Artificial intelligence and structure-based strategies for advanced discovery of potential drug leads

The PhD thesis is mainly focused on the application of artificial intelligence methods, especially machine learning (ML), in the context of drug discovery. In particular, the aim of the research is the development of new ML models able to predict biochemical properties of small molecules and the creation of software for the management of chemical databases. In the second chapters, ML models are developed and used to perform virtual screening (VS) studies to identify kinase inhibitors for the human targets Cdk5 and Gsk3β. In the third chapter, the selectivity of hCA inhibitors is analyzed using eXplainable Artificial Intelligence (XAI) techniques.
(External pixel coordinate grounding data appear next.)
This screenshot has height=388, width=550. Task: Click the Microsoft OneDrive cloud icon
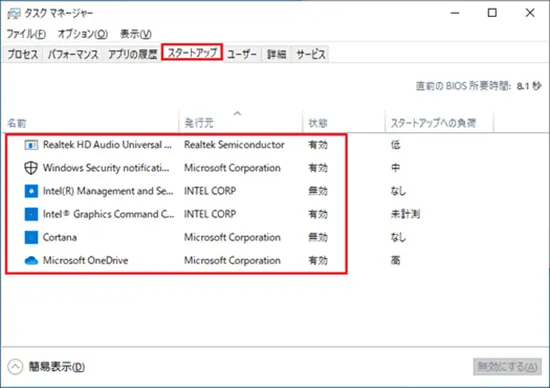coord(31,260)
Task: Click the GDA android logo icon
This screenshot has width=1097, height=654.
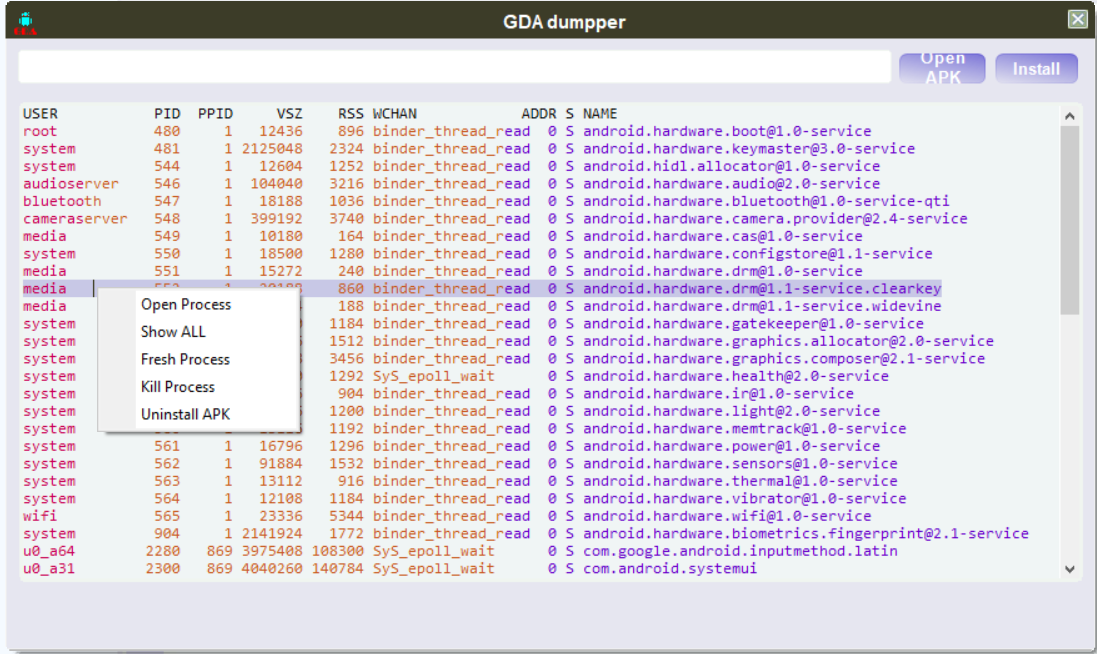Action: [25, 22]

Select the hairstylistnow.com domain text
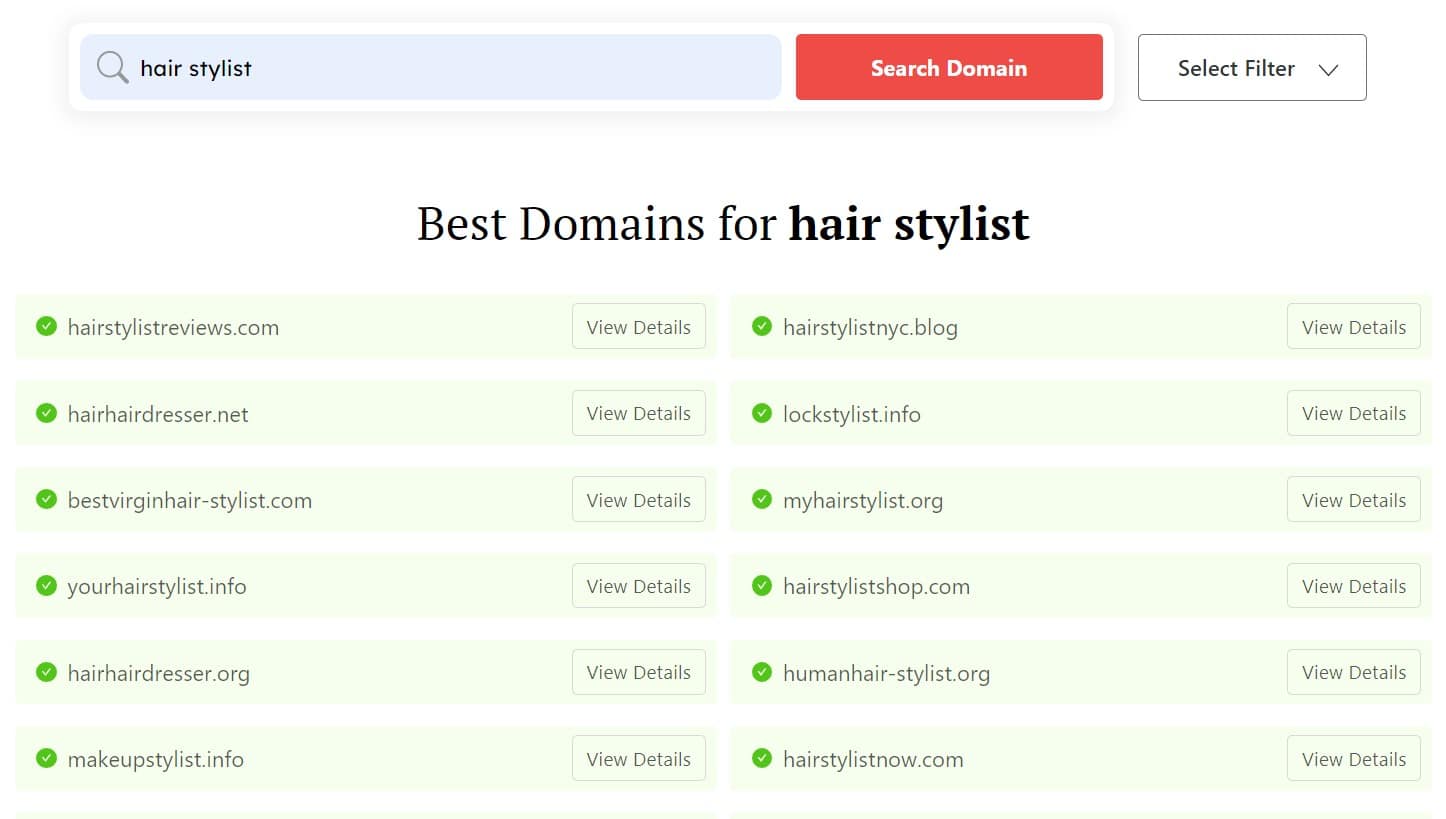[873, 760]
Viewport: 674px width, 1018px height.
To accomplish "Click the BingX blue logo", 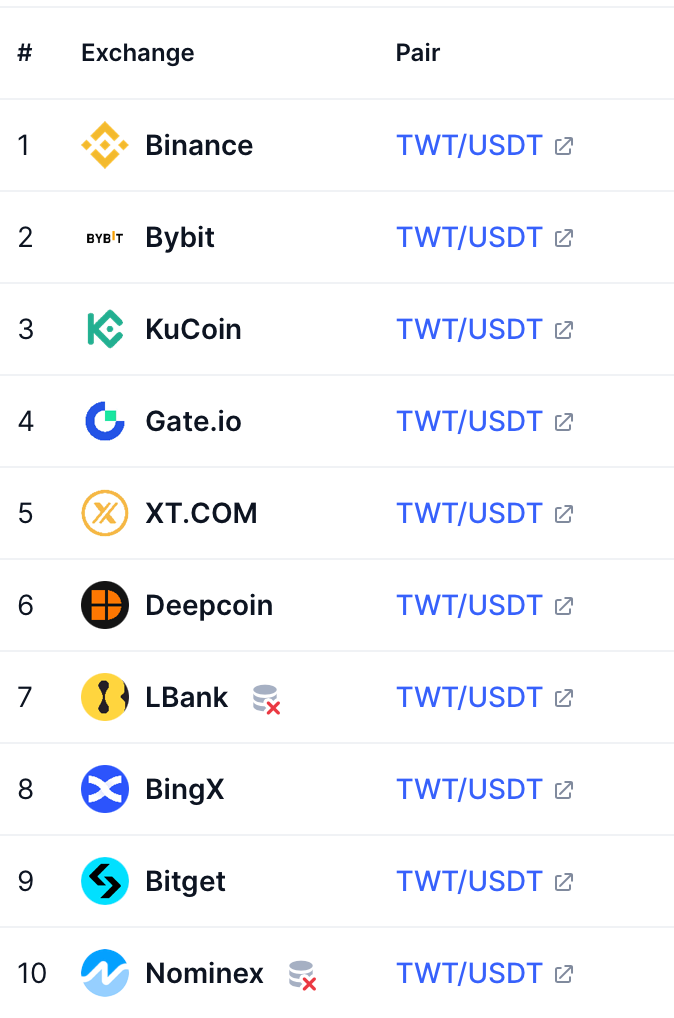I will (105, 789).
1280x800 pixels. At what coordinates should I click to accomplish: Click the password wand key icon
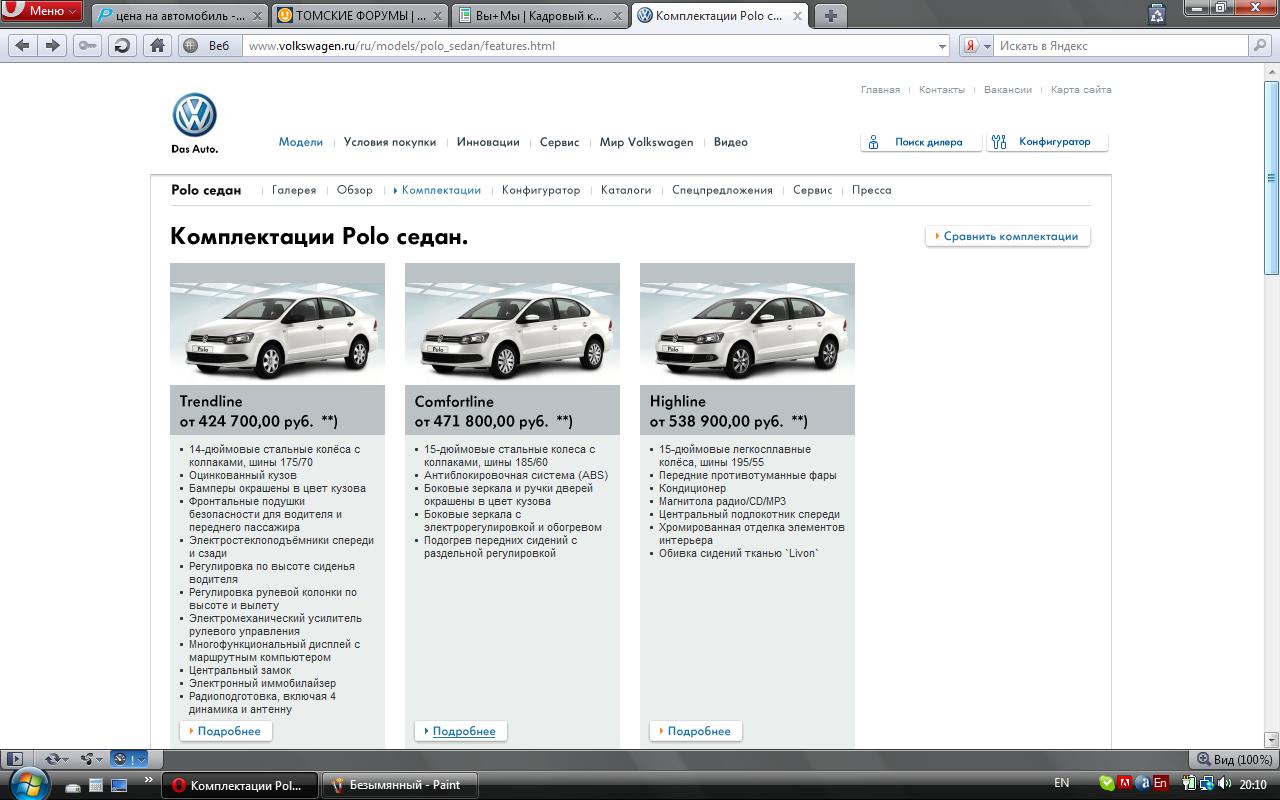88,45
The analysis led to the identification of structural features responsible for the selectivity, which were verified by the analysis of the X-ray complexes of the inhibitors. The fourth chapter focuses on the development of ML models to predict the toxicity of molecules. The studies led to the development of the VenomPred platform, which allows the prediction of eight toxicity endpoints. The fifth chapter describes the development of the MolBook UNIPI software. The software has been designed to facilitate the management of chemical databases and it is aimed at biochemists and synthetic chemists who need free, user-friendly tools to manage their data. The last chapter of the thesis reports on the development of a VS protocol that combines pharmacophore-based filter with docking followed by molecular dynamic simulations, which allowed the identification of new hDHODH inhibitors.